▸ **INSTRUCTIONS TO FOLLOW**
Across the listing below, count the lines with "agent" in them. Write nothing but the number.

▸ **DATA RECORDS**
━━━━━━━━━━━━━━━━
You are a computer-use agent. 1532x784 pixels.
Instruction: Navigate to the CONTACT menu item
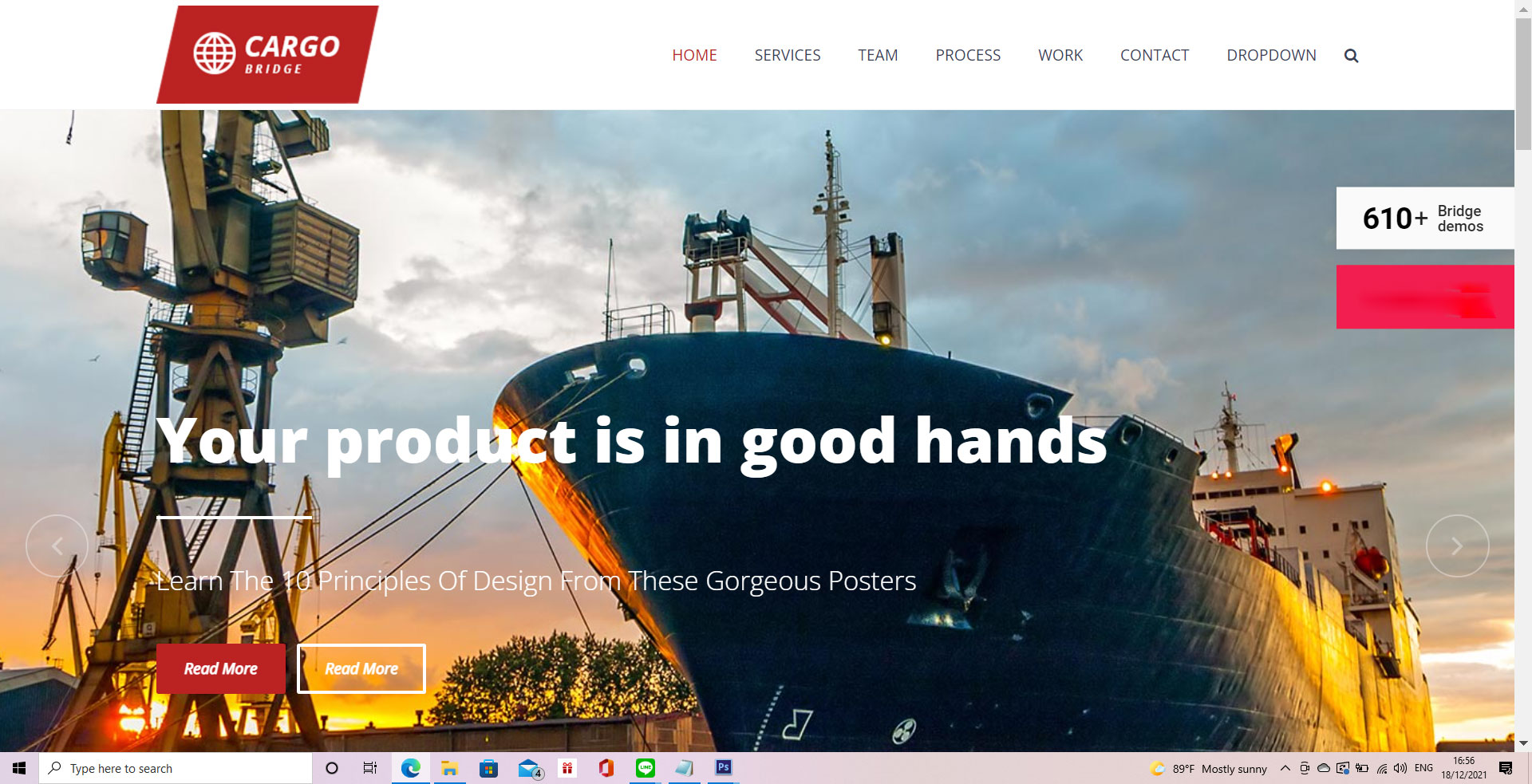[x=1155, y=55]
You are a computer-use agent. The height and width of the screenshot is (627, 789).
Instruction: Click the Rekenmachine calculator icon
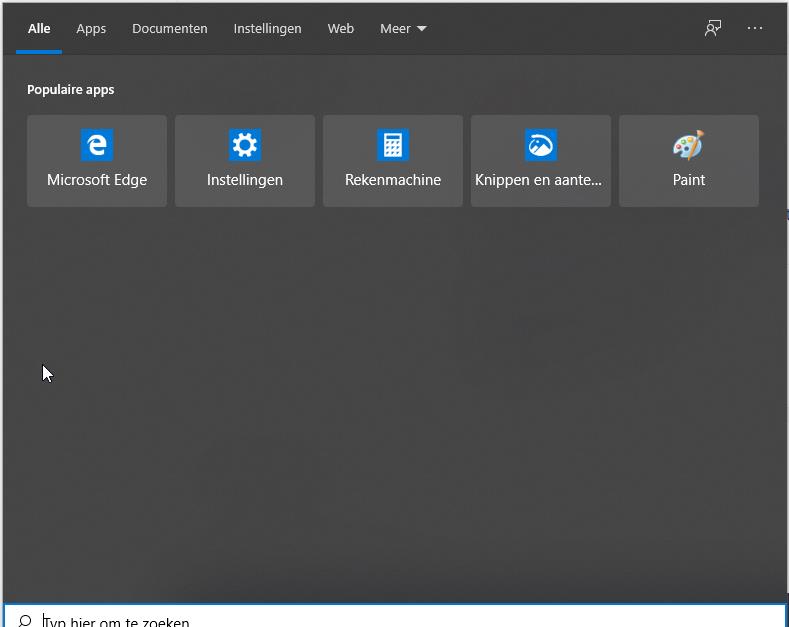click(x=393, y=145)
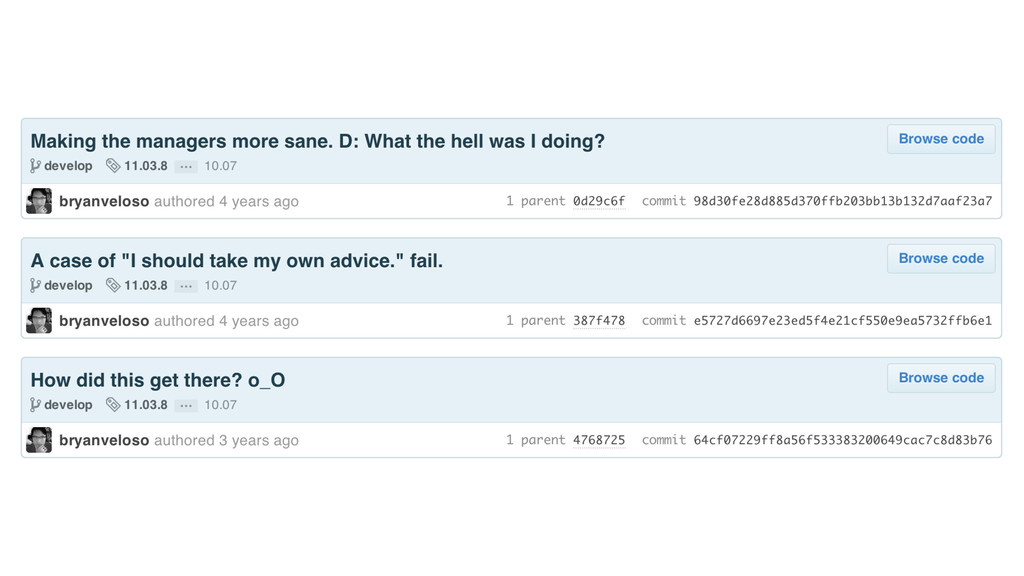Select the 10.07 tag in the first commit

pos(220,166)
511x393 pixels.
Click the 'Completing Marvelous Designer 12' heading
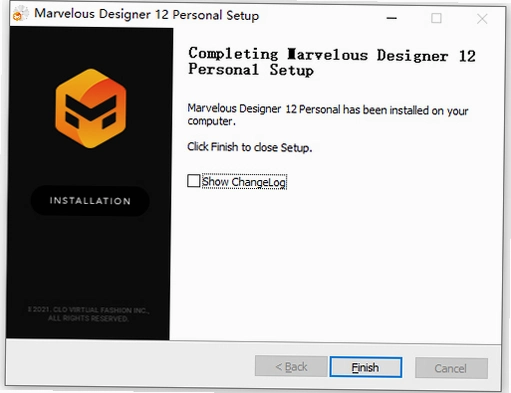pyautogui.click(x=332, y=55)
━━━━━━━━━━━━━━━━
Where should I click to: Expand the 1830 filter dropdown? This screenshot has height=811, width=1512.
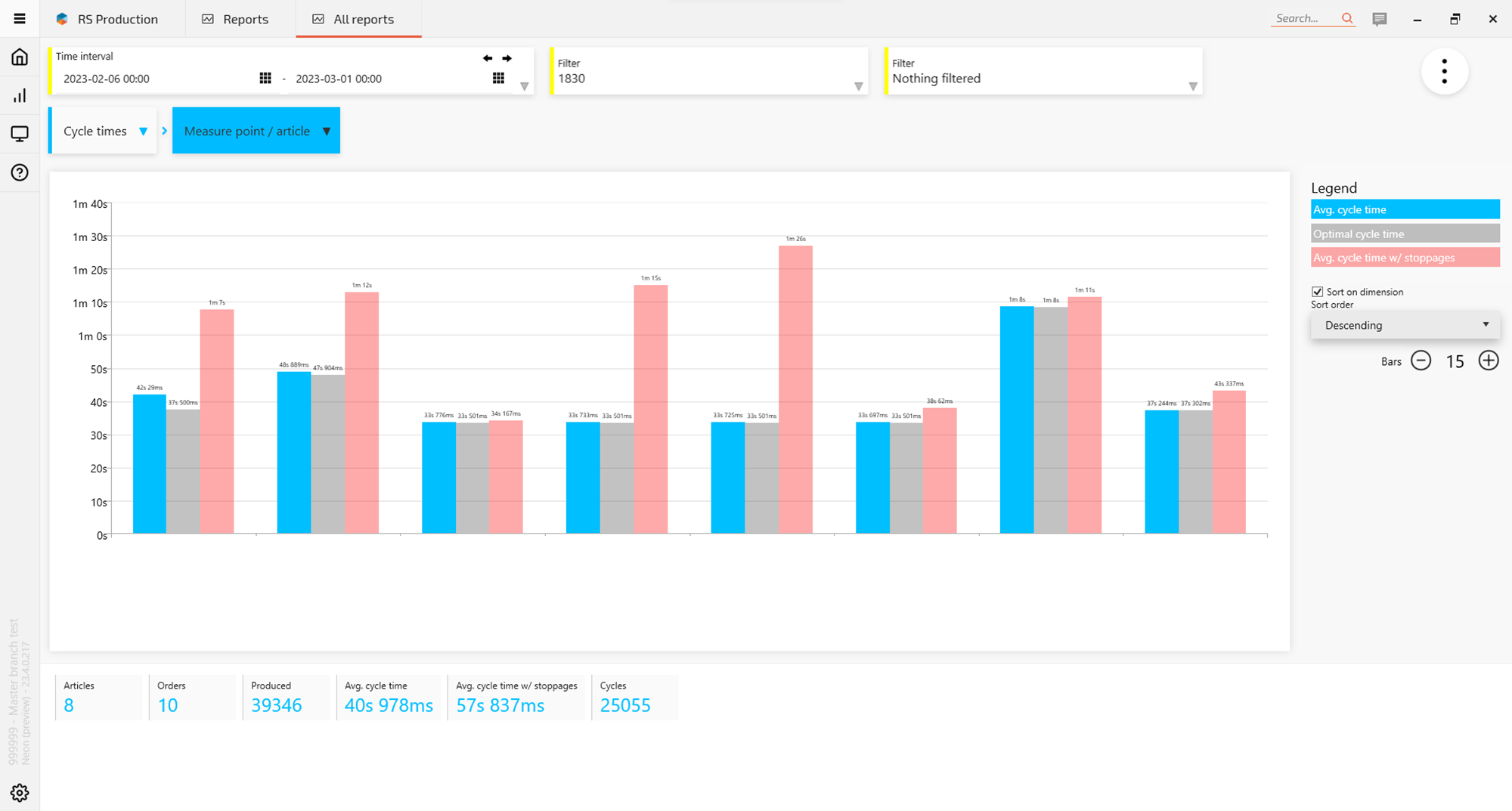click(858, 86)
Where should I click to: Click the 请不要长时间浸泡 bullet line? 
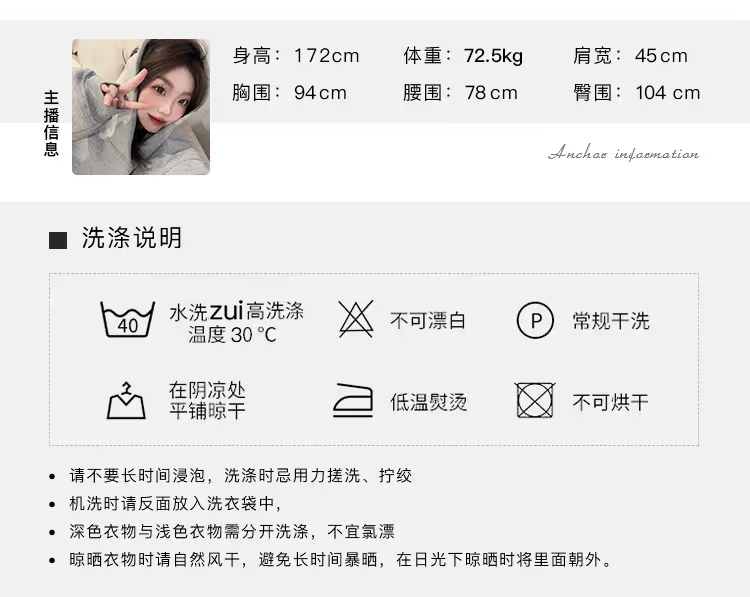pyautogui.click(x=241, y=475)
━━━━━━━━━━━━━━━━
▸ **EXERCISE ANSWER**
2